» Direction
Please rewrite everything from the row containing "You are a GUI" down to the end of the rows, switching "Project Explorer" to "Package Explorer" and leaving everything else as it is. Omit the pictures from your answer.

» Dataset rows
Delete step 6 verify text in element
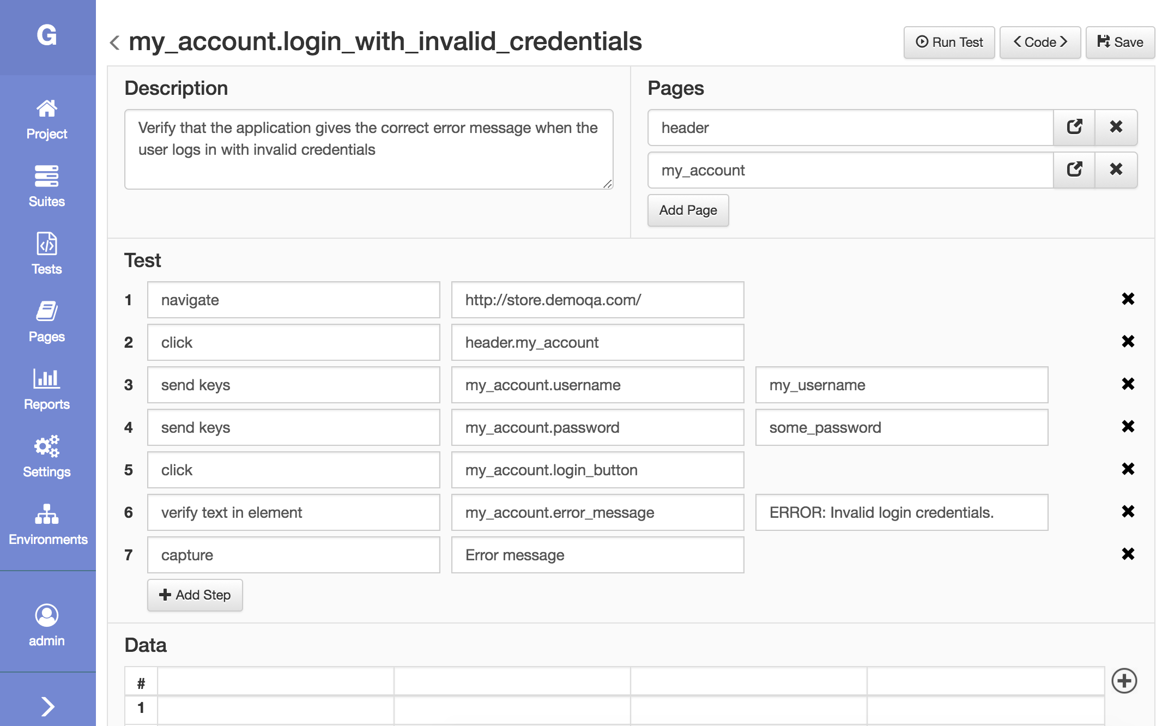The height and width of the screenshot is (726, 1162). (x=1128, y=512)
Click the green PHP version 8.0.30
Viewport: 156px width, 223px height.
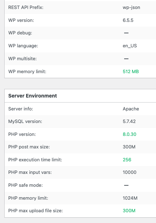click(x=130, y=134)
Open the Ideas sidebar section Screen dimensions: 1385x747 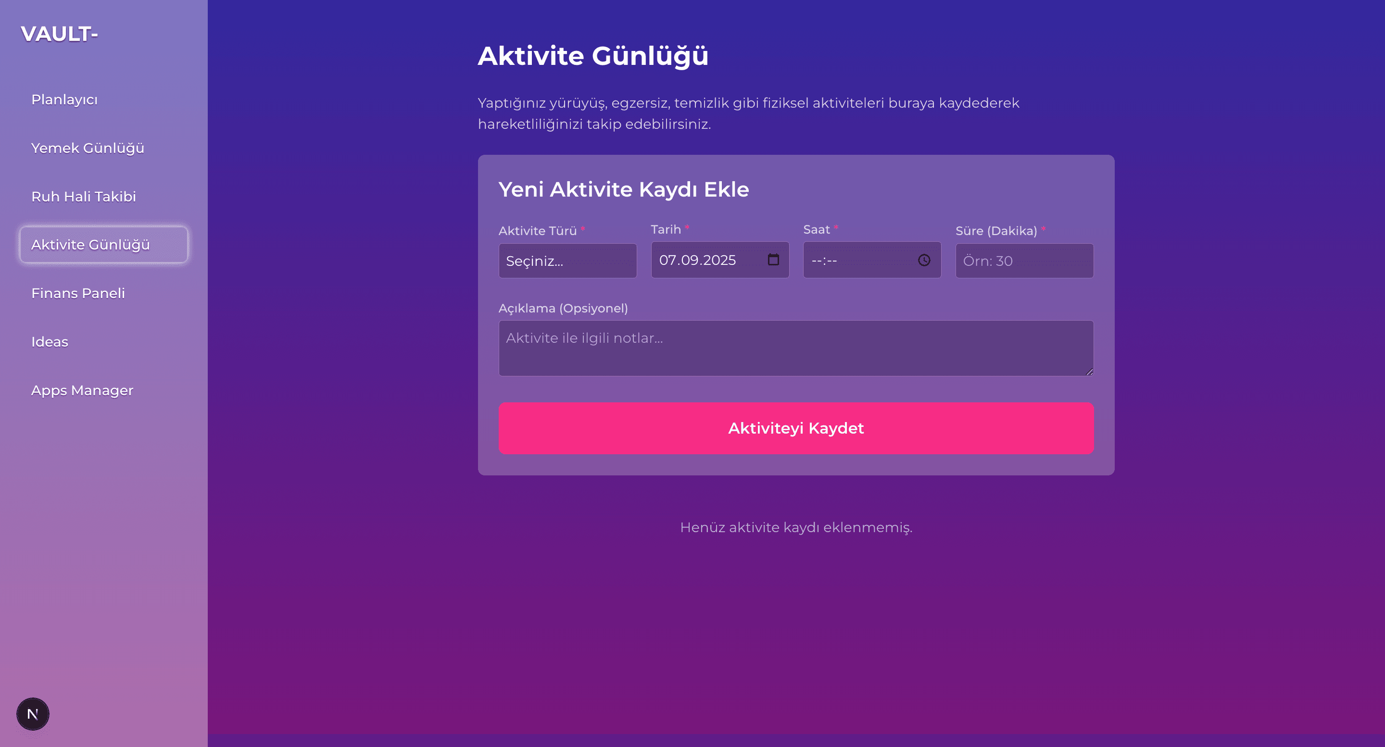coord(49,342)
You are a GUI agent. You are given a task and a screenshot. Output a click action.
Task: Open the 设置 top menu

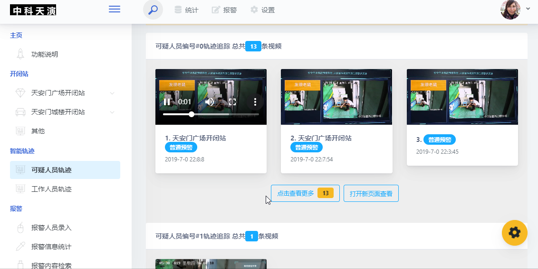(262, 10)
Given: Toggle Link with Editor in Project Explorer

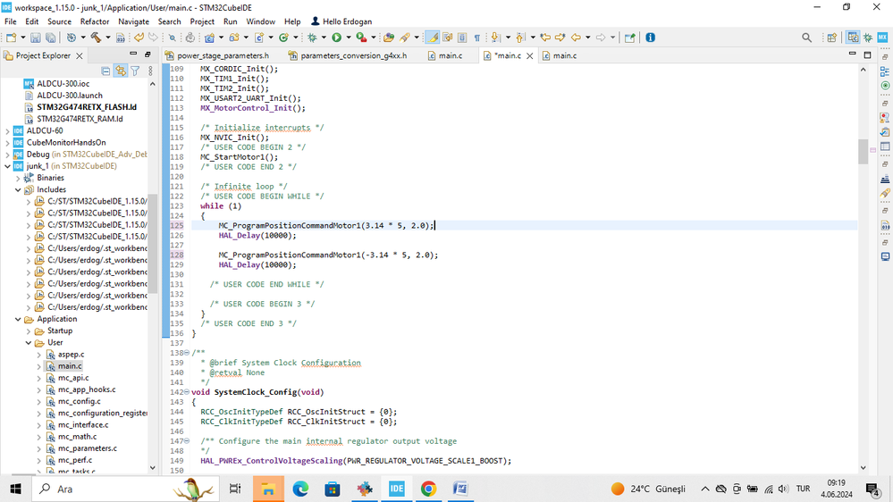Looking at the screenshot, I should click(x=120, y=71).
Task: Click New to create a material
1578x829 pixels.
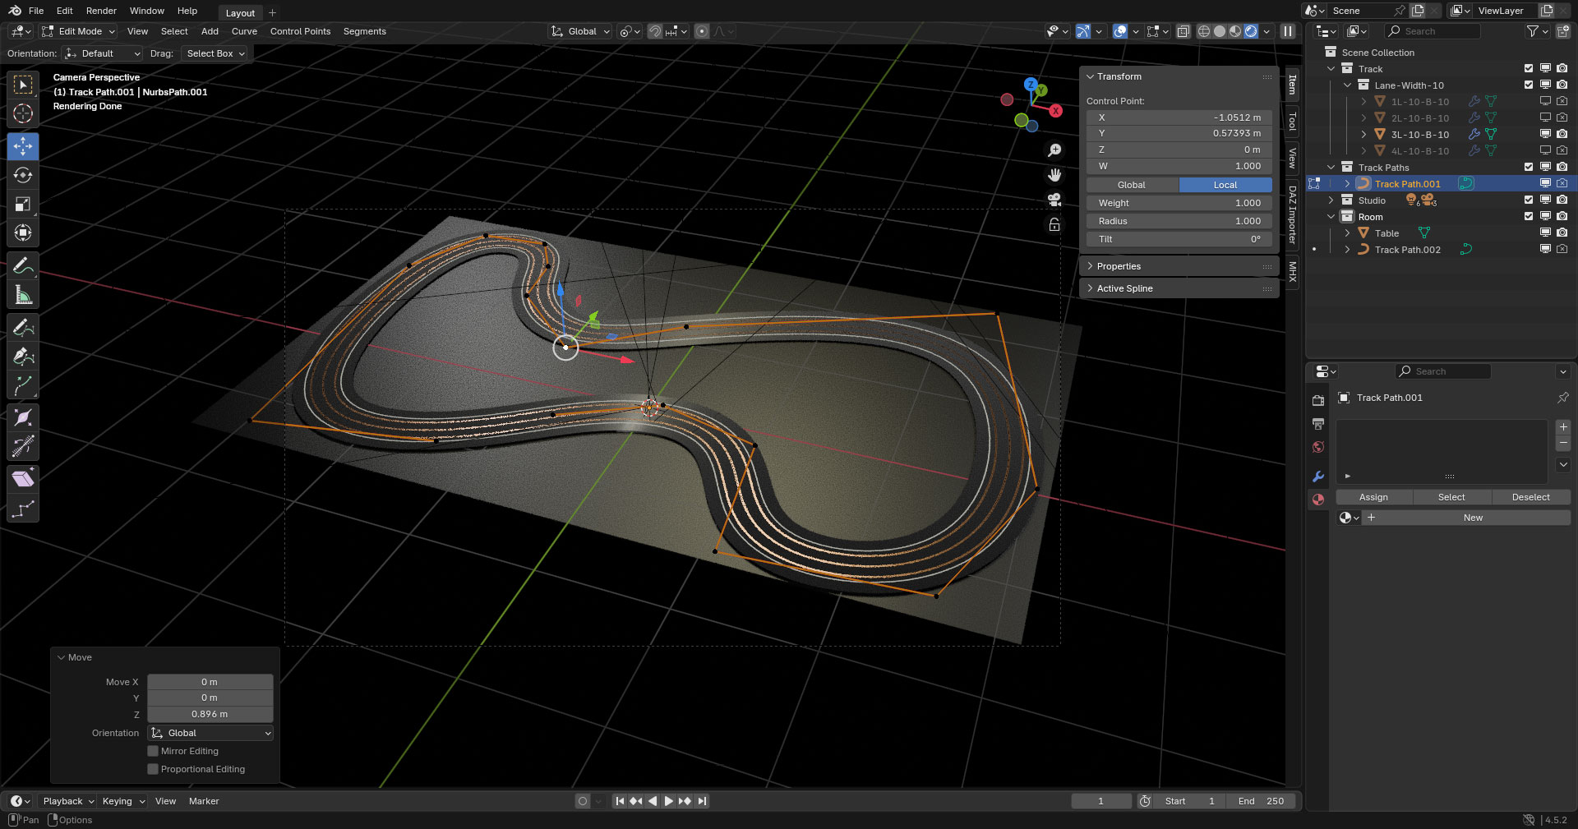Action: coord(1472,518)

» Task response
You are a GUI agent. You are given a task and a screenshot. Output a click action.
Task: Open the 设置 top menu

(262, 10)
Given: Toggle Link with Editor in Package Explorer

Looking at the screenshot, I should click(x=120, y=71).
Task: Click New to create a material
1578x829 pixels.
Action: coord(1472,518)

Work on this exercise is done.